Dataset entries
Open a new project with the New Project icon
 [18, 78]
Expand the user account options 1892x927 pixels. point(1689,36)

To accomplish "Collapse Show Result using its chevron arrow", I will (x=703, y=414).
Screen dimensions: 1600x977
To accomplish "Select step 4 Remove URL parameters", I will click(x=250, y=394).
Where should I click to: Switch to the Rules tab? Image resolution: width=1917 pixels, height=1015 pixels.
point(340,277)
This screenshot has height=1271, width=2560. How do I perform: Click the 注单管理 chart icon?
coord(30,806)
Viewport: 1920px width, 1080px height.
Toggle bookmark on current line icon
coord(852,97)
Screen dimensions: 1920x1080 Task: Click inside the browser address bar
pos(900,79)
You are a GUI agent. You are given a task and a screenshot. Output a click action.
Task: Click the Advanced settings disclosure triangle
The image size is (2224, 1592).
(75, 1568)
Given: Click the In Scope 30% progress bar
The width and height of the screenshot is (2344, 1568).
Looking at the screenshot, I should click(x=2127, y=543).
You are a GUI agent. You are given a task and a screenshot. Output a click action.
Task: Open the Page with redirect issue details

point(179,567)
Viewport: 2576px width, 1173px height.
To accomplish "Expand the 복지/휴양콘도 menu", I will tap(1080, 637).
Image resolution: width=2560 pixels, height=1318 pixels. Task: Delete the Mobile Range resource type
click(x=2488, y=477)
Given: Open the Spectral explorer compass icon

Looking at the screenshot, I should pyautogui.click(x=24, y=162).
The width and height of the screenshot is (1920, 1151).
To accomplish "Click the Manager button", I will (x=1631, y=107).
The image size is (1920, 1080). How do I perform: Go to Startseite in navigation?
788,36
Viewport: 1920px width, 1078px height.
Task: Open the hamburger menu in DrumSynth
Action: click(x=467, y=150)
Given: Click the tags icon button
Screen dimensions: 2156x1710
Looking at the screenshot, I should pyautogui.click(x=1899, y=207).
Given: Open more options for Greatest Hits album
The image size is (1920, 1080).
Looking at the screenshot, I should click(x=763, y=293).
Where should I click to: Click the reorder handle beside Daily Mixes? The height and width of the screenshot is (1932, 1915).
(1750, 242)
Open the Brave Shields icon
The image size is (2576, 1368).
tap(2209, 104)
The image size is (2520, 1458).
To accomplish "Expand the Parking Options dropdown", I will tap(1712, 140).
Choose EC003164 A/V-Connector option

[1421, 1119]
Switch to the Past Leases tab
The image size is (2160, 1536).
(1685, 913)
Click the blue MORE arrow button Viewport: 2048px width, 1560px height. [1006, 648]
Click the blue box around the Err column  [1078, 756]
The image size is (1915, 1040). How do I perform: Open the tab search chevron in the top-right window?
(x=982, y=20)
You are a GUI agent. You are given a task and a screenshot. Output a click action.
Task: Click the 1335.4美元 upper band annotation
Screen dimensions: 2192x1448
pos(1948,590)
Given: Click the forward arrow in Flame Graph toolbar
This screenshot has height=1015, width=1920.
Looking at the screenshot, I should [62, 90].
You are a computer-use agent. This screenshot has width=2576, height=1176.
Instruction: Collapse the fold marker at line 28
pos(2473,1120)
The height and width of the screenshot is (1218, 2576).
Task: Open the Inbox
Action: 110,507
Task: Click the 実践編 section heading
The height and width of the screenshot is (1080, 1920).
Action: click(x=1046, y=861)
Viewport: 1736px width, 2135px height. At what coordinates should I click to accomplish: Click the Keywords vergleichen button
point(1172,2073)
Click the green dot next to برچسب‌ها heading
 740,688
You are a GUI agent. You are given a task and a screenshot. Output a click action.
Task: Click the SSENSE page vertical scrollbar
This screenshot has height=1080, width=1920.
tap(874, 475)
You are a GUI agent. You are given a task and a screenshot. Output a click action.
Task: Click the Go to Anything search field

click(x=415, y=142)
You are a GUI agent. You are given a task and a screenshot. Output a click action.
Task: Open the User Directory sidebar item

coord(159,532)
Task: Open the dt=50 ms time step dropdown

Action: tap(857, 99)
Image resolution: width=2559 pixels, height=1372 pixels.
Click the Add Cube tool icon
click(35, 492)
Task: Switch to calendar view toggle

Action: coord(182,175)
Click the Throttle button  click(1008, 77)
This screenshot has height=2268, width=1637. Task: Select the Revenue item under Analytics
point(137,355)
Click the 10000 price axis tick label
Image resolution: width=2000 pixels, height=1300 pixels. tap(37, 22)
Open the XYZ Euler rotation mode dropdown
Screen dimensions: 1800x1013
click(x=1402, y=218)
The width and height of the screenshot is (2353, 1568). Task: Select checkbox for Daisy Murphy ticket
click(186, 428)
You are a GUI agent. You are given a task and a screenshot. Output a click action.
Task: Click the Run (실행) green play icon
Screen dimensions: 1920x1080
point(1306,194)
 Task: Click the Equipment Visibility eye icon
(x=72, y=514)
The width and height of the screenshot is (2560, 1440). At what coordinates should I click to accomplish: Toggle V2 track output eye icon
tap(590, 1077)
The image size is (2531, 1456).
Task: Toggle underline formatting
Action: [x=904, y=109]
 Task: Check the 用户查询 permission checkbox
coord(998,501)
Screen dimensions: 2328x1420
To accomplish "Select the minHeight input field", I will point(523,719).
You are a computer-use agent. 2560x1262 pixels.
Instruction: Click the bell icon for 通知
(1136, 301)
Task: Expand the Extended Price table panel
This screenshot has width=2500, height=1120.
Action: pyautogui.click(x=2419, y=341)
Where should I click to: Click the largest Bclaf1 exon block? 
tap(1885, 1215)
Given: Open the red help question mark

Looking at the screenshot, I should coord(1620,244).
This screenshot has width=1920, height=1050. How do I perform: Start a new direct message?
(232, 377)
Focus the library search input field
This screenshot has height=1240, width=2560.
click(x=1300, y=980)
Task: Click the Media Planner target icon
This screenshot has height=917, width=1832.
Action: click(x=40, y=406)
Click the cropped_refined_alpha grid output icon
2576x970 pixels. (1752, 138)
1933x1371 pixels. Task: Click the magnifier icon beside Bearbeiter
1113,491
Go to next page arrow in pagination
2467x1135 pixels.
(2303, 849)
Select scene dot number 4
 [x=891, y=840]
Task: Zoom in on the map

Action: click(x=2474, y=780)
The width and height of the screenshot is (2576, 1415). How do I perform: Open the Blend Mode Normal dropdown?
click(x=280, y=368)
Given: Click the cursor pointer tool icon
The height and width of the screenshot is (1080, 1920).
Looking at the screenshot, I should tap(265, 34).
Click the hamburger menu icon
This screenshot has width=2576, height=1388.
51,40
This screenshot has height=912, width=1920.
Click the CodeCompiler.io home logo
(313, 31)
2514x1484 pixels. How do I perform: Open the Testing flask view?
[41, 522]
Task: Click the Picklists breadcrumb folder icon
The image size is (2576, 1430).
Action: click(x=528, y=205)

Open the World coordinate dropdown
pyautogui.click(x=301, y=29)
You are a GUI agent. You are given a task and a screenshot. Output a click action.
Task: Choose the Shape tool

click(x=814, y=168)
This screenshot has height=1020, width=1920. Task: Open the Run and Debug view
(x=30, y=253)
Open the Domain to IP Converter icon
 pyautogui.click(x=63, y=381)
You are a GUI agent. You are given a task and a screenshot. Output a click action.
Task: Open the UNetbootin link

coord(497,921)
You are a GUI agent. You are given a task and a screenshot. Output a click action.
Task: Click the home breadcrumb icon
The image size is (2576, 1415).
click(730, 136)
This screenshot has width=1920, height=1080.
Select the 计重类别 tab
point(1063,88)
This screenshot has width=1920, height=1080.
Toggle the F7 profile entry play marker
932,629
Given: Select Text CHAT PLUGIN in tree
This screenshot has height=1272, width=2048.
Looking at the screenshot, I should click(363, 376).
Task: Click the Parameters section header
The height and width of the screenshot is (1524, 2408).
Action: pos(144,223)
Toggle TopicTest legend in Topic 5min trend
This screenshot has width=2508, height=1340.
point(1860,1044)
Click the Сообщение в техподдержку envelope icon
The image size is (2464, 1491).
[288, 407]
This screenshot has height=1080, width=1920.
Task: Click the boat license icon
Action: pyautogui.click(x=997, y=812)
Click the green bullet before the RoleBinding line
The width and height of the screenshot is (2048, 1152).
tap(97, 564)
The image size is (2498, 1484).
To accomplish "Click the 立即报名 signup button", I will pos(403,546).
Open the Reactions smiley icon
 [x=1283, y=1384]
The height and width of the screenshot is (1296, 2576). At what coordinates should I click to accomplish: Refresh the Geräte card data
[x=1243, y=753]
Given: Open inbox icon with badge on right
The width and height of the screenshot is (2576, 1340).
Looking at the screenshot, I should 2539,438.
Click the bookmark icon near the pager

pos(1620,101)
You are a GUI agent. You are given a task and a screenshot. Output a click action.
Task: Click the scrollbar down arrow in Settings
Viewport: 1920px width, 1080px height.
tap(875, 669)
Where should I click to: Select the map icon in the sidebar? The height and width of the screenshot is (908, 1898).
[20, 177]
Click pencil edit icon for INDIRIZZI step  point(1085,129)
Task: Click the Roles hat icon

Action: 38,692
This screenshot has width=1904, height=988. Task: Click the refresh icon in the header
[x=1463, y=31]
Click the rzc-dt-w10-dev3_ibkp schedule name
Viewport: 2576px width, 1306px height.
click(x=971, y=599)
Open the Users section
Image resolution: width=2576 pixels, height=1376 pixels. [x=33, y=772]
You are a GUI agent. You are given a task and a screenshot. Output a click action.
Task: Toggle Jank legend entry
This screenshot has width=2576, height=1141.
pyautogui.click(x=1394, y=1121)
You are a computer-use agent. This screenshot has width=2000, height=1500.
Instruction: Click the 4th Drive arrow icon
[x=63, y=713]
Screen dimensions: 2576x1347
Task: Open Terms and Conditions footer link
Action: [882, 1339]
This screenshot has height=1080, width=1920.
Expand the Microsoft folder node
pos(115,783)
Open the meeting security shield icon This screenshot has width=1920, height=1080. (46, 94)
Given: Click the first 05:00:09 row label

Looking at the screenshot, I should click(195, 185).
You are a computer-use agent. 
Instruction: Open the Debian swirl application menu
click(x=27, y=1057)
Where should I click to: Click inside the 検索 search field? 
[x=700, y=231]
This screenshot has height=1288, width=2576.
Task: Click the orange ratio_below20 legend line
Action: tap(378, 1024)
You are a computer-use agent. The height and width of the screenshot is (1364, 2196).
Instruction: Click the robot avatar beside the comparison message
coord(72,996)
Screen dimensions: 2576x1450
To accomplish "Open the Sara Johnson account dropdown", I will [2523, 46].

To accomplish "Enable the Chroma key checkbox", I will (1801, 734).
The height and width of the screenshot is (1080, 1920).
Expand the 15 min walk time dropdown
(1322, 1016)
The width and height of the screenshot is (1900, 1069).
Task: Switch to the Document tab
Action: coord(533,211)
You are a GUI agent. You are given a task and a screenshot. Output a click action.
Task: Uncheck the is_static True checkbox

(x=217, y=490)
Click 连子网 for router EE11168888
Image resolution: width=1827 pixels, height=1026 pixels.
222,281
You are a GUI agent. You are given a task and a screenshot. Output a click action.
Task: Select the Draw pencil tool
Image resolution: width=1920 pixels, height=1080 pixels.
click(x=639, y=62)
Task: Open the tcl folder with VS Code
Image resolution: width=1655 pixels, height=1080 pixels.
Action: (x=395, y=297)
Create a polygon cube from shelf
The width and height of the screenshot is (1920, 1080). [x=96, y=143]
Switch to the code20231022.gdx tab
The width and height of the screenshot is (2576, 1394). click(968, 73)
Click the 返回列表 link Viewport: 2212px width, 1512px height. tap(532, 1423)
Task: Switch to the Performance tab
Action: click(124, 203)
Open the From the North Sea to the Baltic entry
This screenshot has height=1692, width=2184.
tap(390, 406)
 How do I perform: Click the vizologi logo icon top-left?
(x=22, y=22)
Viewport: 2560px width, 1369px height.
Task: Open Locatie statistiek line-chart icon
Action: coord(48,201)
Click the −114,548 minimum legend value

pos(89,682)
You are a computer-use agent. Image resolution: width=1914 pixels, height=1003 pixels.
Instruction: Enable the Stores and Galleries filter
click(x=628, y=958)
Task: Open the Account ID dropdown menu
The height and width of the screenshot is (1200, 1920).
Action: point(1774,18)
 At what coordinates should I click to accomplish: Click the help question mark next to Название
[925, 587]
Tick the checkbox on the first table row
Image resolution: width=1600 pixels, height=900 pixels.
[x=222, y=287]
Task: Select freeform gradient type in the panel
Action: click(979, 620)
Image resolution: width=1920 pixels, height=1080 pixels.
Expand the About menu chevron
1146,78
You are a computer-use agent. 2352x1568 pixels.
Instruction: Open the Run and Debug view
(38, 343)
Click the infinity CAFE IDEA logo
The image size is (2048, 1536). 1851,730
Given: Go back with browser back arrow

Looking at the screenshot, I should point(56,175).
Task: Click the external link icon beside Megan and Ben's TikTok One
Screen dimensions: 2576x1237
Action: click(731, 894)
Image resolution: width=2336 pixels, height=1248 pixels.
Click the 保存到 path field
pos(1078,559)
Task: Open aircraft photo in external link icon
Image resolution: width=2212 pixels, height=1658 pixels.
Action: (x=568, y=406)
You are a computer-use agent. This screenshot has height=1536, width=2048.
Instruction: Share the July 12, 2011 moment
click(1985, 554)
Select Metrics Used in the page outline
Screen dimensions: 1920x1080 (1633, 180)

▶ _Directions_: Transcribe the records above from the line holding "Task: Click the Roles hat icon" down to the line holding "has width=2000, height=1500.", inclusive, without adding anything.

▶ _Answer to this problem_:
Task: Click the Roles hat icon

Action: 38,692
This screenshot has width=1904, height=988. Task: Click the refresh icon in the header
[x=1463, y=31]
Click the rzc-dt-w10-dev3_ibkp schedule name
Viewport: 2576px width, 1306px height.
click(x=971, y=599)
Open the Users section
Image resolution: width=2576 pixels, height=1376 pixels. [x=33, y=772]
You are a GUI agent. You are given a task and a screenshot. Output a click action.
Task: Toggle Jank legend entry
This screenshot has width=2576, height=1141.
pyautogui.click(x=1394, y=1121)
You are a computer-use agent. This screenshot has width=2000, height=1500.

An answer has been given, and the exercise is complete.